EXTRACTED MATERIAL —

*** Begin section ***

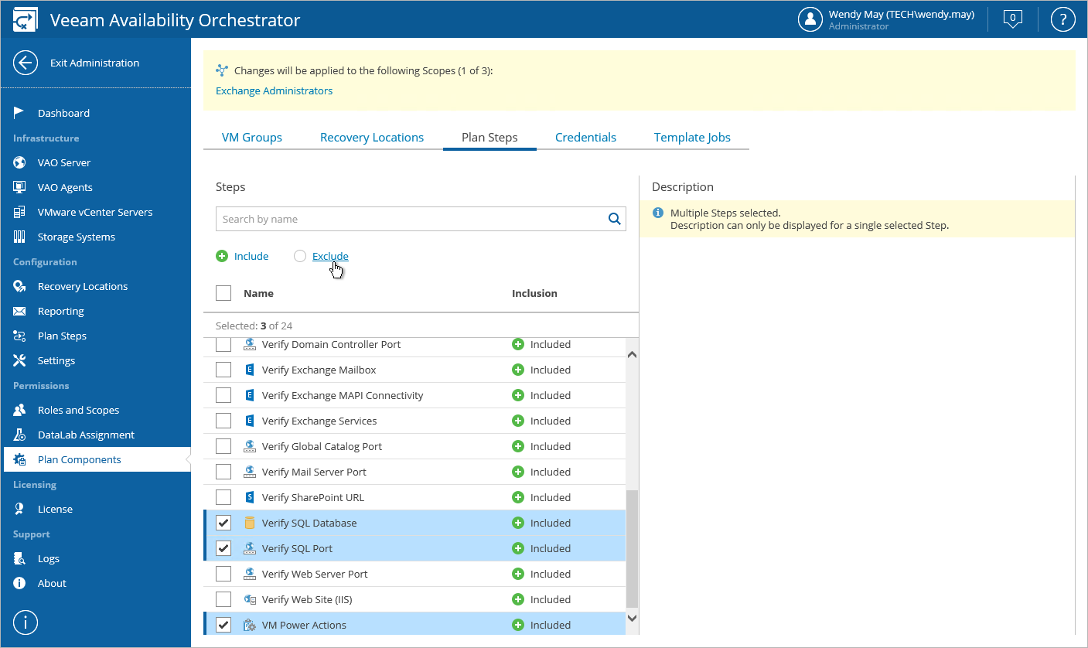Click the info circle icon in sidebar footer

pyautogui.click(x=26, y=622)
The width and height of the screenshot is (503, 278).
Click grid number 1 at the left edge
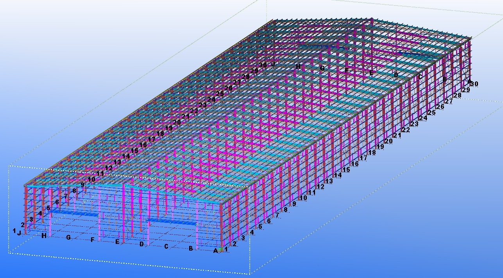point(14,231)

*** End section ***

ASSIGNED TASK — Pictures aside, set down the lines from the one containing "The width and" through the end of the records above, exactly and only those.

ANSWER AREA —
The width and height of the screenshot is (503, 278).
Click grid number 1 at the left edge
point(14,231)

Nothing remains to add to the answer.